[[ TEXT BLOCK open ]]

Racialized Discrimination Widespread on Apps – #LGBTWellness Roundup

Each week LGBT HealthLink, a Program of CenterLink, brings you a round-up of some of the biggest LGBTQ wellness stories from the past week.

You can LISTEN to our Weekly Wellness Roundup podcast! Subscribe here: https://bit.ly/LGBTWellnessPodcast or where ever you podcast.

Racialized Discrimination Widespread on Apps

The International Journal on Environmental Research and Public Health published a study finding that 99% of young sexual minority Black men encountered racialized sexual discrimination while online dating – including being ignored, being rejected, or receiving hateful and racist insults. According to a press release from the researchers, the anonymity offered by such sites and apps may make people more likely to engage in racially-charged or outright discriminatory activity than they would be inclined to do face-to-face with others. The researchers also noted that such activity can be harmful to mental health, making it even more concerning. 

Campus Services and Mental Health

Inside Higher Ed reported on new research that a LGBT college students were much less likely to have serious considered or attempted suicide in the past year if their school offered mental health or LGBT support services. While 46% of LGBT students had considered suicide and 22% had attempted it at schools without mental health services, those numbers were 32% and 6%, respectively, among students at schools with mental health services; a similar trend existed with respect to access to LGBT resources.Given the overall mental health challenges and disparities facing LGBT students, the results underscore the importance of having supports in place. 

App Encourages Safer Sex 

Pharmacy Times reported on a study finding that a mobile app was found to help decrease condomless sex among young sexual minority men. The app was developed from a group-based prevention curriculum. For most, the change in behavior seemed to be limited to the first few months, but the program proved more effective among Black participants, who had an 85% decline in condomless anal sex after six months of using the app.

[[ TEXT BLOCK closed ]]
[[ SUPPLIED MATERIAL open ]]

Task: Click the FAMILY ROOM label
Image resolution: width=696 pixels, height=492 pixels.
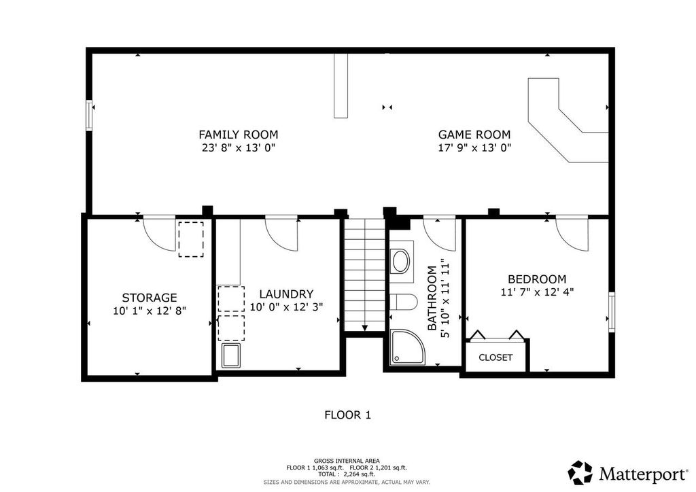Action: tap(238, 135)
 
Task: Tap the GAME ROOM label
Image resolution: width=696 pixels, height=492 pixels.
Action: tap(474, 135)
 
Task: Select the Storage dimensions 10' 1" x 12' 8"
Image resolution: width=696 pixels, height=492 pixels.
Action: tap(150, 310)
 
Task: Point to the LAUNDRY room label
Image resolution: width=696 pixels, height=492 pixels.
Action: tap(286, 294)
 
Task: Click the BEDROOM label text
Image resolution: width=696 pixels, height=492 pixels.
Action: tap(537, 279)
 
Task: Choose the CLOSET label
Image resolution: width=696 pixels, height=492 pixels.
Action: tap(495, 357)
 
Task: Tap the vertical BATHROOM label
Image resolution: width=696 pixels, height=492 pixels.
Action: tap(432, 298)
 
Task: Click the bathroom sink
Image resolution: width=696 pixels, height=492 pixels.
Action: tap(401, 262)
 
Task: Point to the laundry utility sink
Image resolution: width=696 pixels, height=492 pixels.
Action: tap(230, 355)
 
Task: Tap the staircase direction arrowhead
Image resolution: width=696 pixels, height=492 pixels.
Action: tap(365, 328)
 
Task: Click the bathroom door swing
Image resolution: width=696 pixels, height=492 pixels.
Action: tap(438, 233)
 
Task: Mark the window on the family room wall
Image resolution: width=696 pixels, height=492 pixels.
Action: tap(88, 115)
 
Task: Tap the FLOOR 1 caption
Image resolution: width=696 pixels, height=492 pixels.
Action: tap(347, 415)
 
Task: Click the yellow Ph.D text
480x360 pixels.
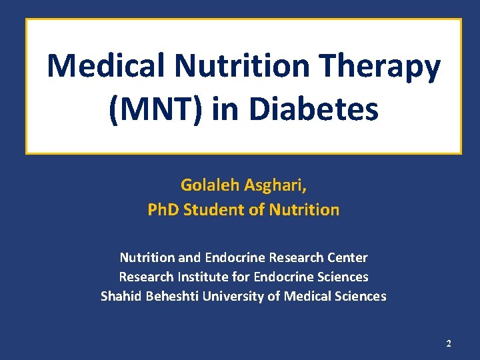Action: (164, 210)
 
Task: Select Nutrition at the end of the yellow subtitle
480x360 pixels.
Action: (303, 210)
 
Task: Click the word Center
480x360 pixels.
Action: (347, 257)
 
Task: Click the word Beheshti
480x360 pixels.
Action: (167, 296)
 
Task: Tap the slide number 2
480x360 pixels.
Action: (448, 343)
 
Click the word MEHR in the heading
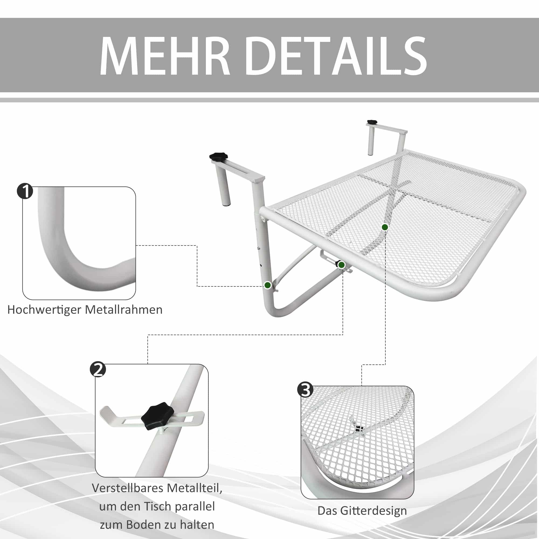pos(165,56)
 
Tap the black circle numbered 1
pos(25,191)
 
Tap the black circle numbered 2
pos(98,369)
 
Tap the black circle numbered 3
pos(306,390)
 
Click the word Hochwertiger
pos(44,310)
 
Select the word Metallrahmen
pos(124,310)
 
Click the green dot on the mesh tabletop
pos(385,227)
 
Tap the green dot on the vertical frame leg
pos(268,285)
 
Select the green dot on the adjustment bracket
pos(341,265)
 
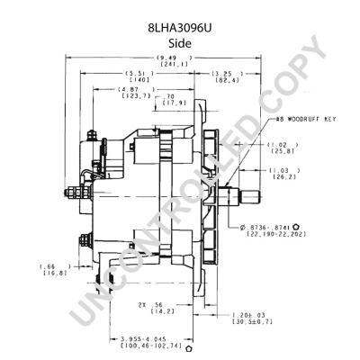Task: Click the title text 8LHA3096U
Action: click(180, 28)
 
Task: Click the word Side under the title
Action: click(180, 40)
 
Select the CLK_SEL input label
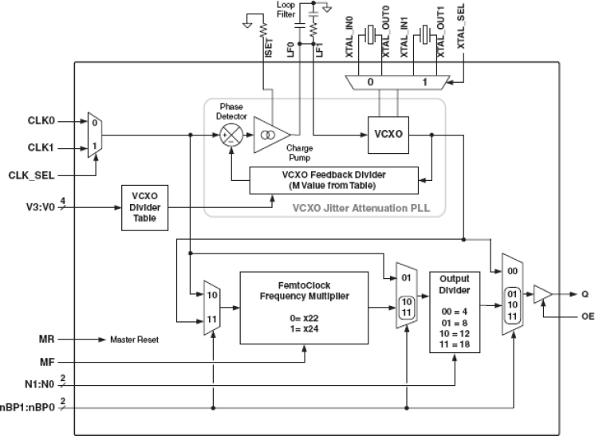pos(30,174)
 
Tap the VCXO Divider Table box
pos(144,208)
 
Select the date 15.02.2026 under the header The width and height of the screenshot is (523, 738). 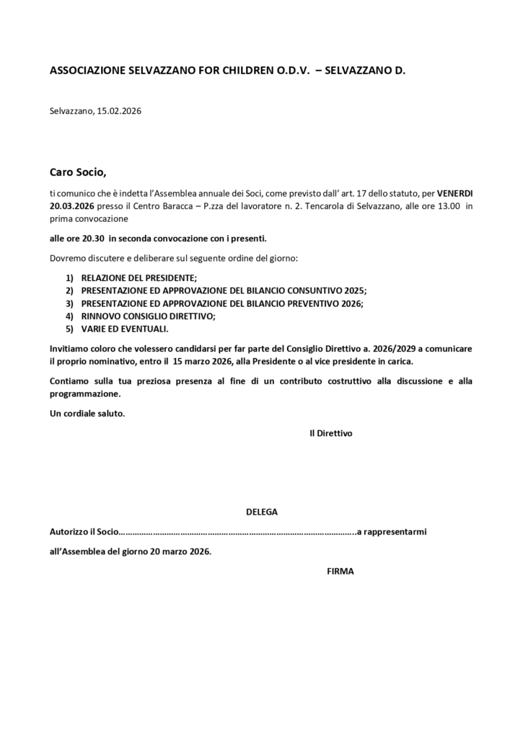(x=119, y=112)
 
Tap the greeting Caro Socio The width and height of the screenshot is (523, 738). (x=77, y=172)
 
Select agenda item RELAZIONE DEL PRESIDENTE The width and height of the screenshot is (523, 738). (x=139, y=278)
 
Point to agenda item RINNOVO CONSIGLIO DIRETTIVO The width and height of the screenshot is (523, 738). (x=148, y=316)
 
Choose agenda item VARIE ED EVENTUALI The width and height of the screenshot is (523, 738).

[[ SUPPLIED MATERIAL closed ]]
[[ SUPPLIED MATERIAL open ]]

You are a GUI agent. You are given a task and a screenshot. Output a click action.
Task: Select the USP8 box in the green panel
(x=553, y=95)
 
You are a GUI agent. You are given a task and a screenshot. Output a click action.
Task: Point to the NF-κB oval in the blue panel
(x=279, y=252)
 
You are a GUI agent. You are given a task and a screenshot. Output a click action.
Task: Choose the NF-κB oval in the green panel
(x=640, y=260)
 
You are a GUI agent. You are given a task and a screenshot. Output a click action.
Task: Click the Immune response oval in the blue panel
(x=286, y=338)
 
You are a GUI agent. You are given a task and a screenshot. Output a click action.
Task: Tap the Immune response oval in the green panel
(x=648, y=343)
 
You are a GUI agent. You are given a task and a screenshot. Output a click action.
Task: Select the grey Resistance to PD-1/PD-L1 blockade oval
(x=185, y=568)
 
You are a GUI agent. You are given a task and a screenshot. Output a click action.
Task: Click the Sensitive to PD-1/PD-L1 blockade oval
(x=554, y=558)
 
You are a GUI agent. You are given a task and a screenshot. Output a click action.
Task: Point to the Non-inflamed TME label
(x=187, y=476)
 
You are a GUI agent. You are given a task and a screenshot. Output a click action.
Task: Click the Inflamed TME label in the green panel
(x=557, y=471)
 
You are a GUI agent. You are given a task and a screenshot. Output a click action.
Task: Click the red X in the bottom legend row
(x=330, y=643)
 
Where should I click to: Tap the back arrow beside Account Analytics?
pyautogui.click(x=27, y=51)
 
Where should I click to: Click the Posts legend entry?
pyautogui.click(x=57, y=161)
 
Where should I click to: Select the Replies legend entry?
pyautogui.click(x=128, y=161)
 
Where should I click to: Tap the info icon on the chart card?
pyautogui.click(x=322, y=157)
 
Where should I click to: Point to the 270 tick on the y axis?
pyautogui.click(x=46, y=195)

[[ SUPPLIED MATERIAL closed ]]

*PROBLEM A*
Please translate this sentence from the LGBT wellness roundup into Spanish: "The app was developed from a group-based prevention curriculum."
*PROBLEM B*
Write the next part of the LGBT wellness roundup, picking up after its last sentence.
The records above are separate from the LGBT wellness roundup.

*RESPONSE A*
La aplicación se desarrolló a partir de un plan de estudios de prevención grupal.

*RESPONSE B*
Updated Guidelines on Monkeypox and HIV

JAMA shared new guidelines regarding HIV and Monkeypox. Research suggested that between 28% and 51% of sexual minority men who have contracted Monkeypox are living with HIV, although it has not been believed that people living with HIV are necessarily at greater risk. The guidelines recommend that antiretroviral therapy continues for people living with HIV who contract Monkeypox, as well as the PrEP continues among those who use it for HIV prevention. 

Birth Control for Transmasculine Folks

Self explored birth control for transmasculine individuals, which can be a challenge given the stigma that this population can face when accessing services and the role it can play with respect to gender dysphoria. The author points out that the issue has taken on particular importance given the rollback in reproductive rights, which may made options like tubal salpingectomy more appealing. The article also tackles questions like whether transmasculine folks on hormone therapy can still become pregnant and whether they can use hormonal birth control.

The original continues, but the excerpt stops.